● Task description
From the line containing "Given: Focus the Email de Contato field" down to the line containing "The width and height of the screenshot is (513, 430).", copy out the entries below exactly, both lines included, and nothing else; pictures do not belong in the copy.

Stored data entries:
------------------------------------------------------------

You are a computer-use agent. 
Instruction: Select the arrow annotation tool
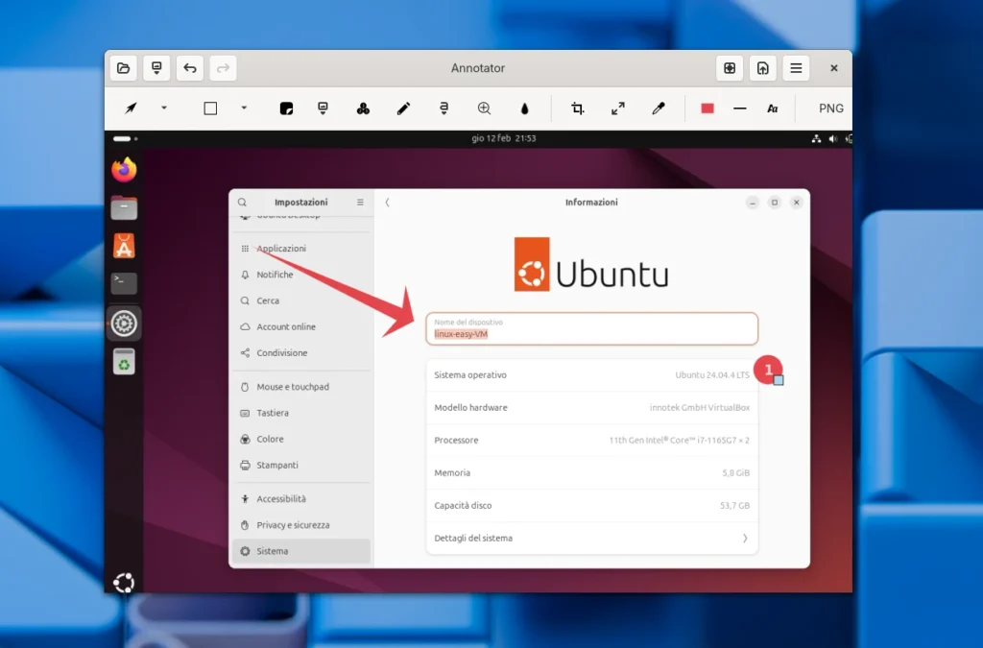point(132,108)
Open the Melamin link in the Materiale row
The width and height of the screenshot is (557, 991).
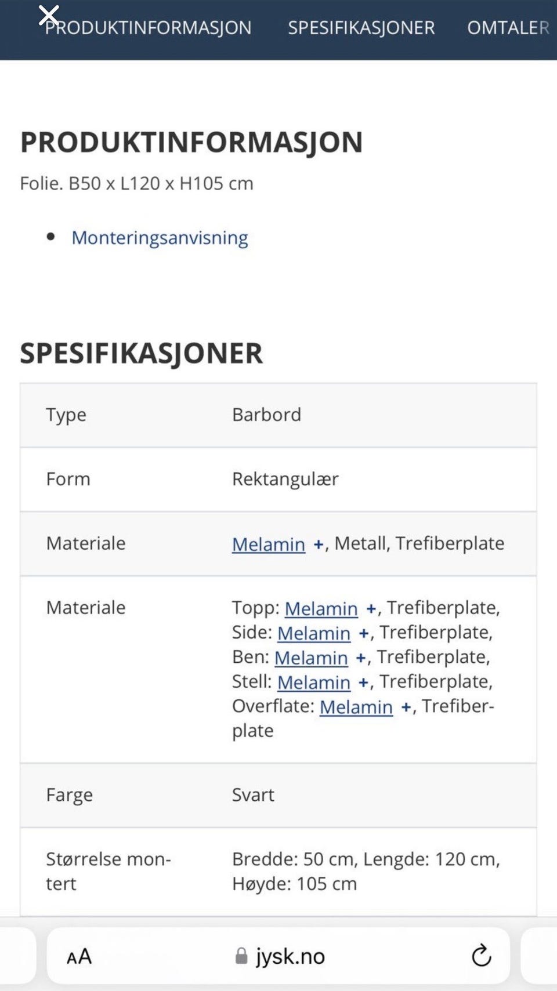click(268, 544)
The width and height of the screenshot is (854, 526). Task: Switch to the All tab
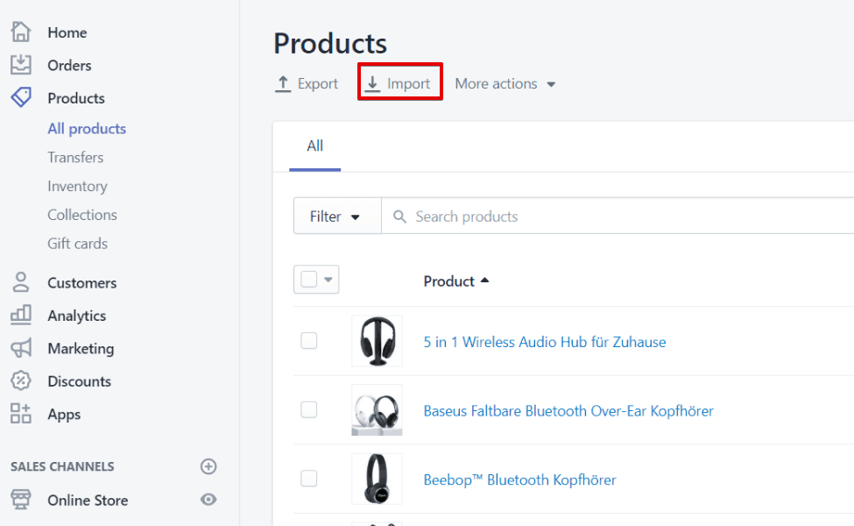pos(314,146)
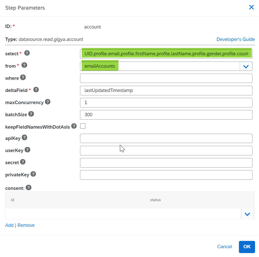Focus the secret text field
The image size is (259, 257).
166,163
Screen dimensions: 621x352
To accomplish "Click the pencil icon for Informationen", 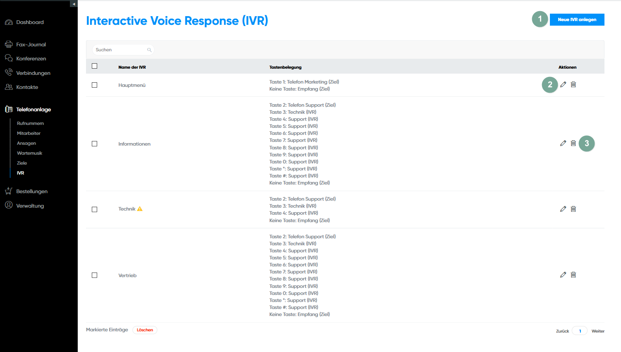I will coord(563,143).
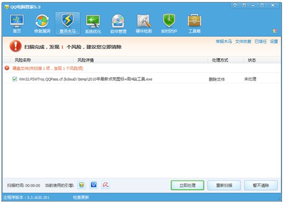Open 实时防护 real-time protection shield
The image size is (284, 204).
(x=169, y=23)
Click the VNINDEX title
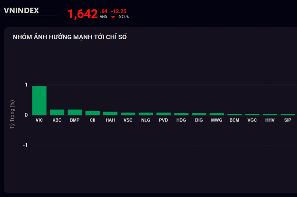 click(x=21, y=11)
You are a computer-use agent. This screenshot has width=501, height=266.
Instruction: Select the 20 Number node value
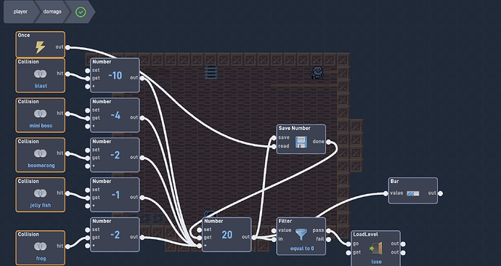[227, 235]
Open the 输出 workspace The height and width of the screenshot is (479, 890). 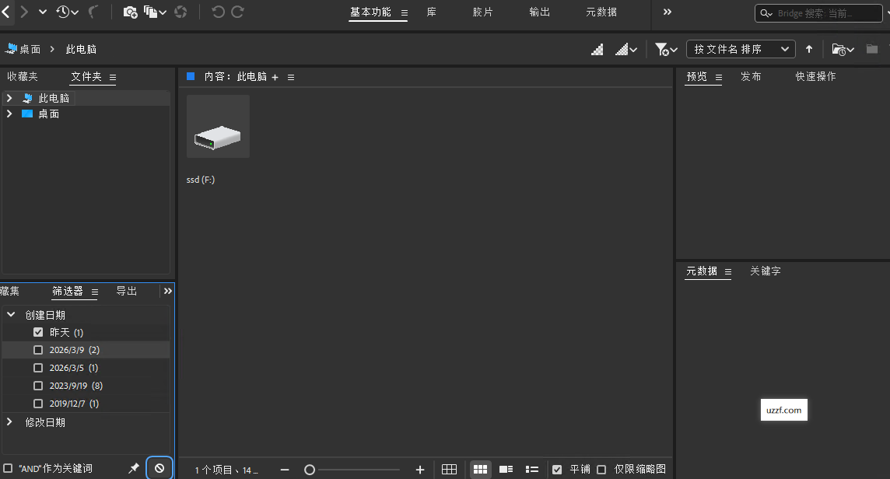coord(539,12)
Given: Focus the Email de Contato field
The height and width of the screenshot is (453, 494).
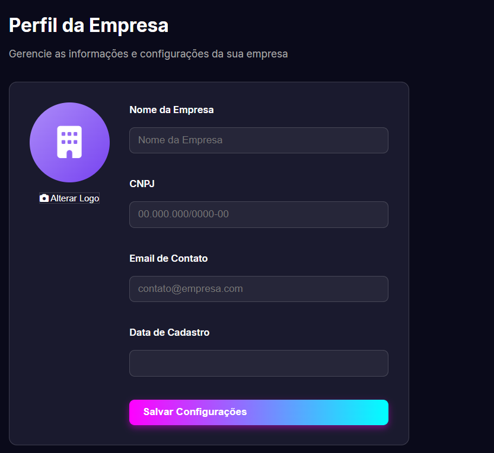Looking at the screenshot, I should [259, 289].
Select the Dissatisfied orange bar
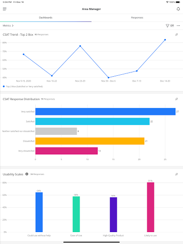Viewport: 183px width, 244px height. (90, 141)
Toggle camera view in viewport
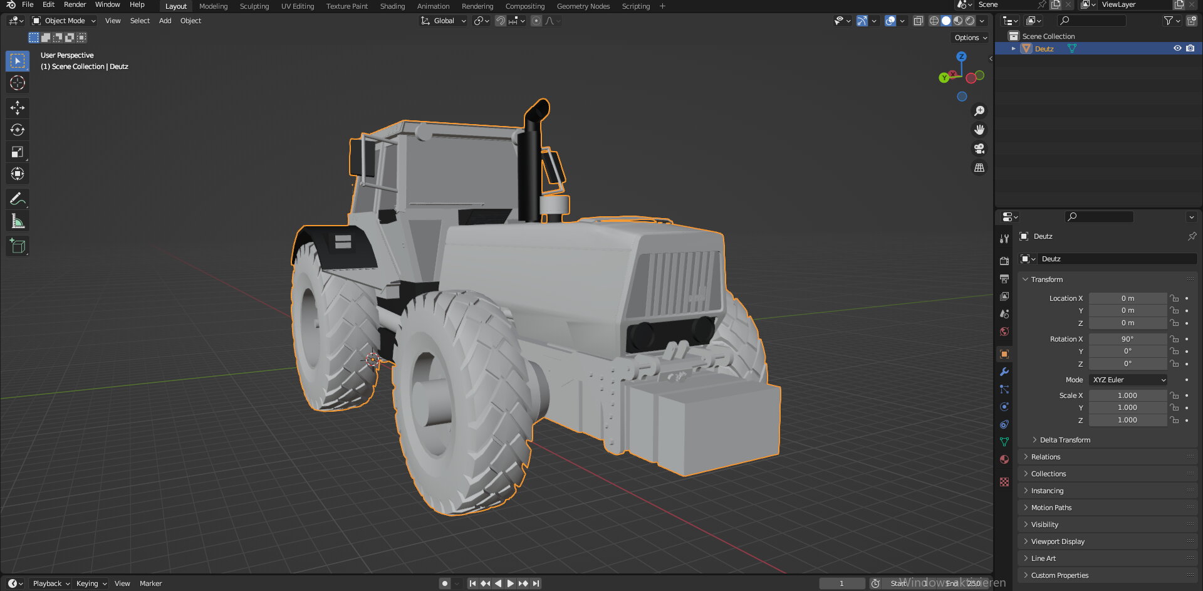This screenshot has height=591, width=1203. point(979,149)
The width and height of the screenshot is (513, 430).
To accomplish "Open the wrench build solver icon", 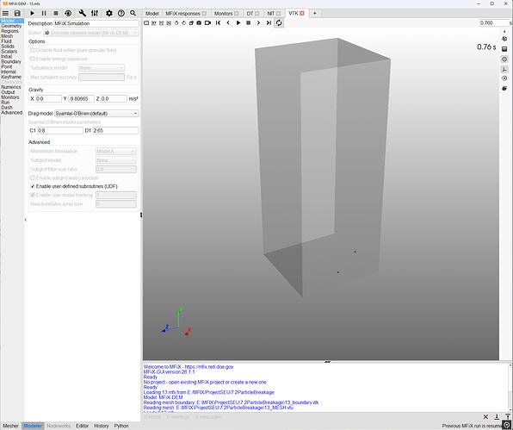I will 82,14.
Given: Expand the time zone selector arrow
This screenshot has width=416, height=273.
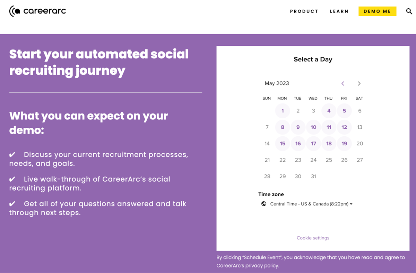Looking at the screenshot, I should click(351, 204).
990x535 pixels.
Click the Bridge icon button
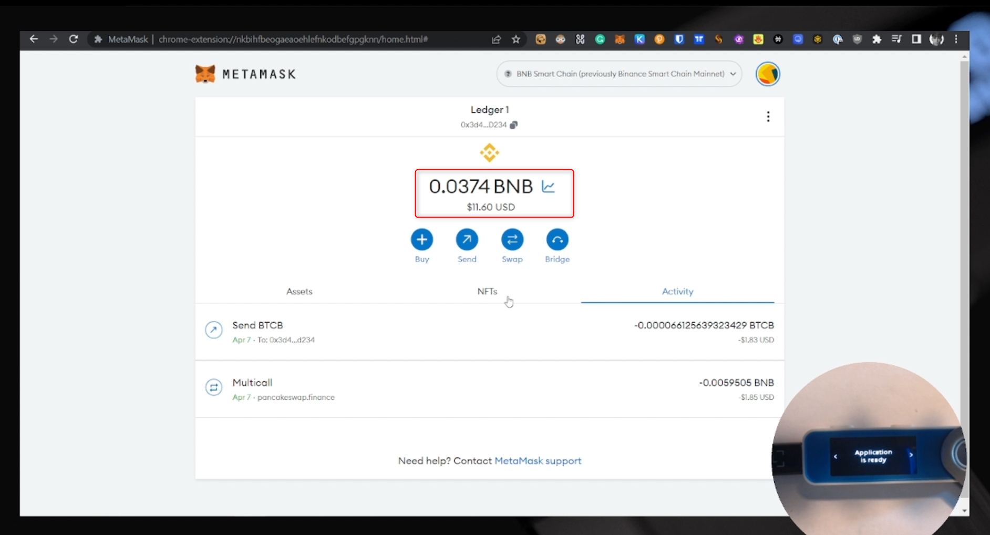tap(557, 240)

------------------------------------------------------------

● Answer space
Given: Focus the Email de Contato field
The height and width of the screenshot is (453, 494).
Looking at the screenshot, I should [259, 289].
Select the Dissatisfied orange bar
Viewport: 183px width, 244px height. (90, 141)
Toggle camera view in viewport
This screenshot has height=591, width=1203. point(979,149)
The width and height of the screenshot is (513, 430).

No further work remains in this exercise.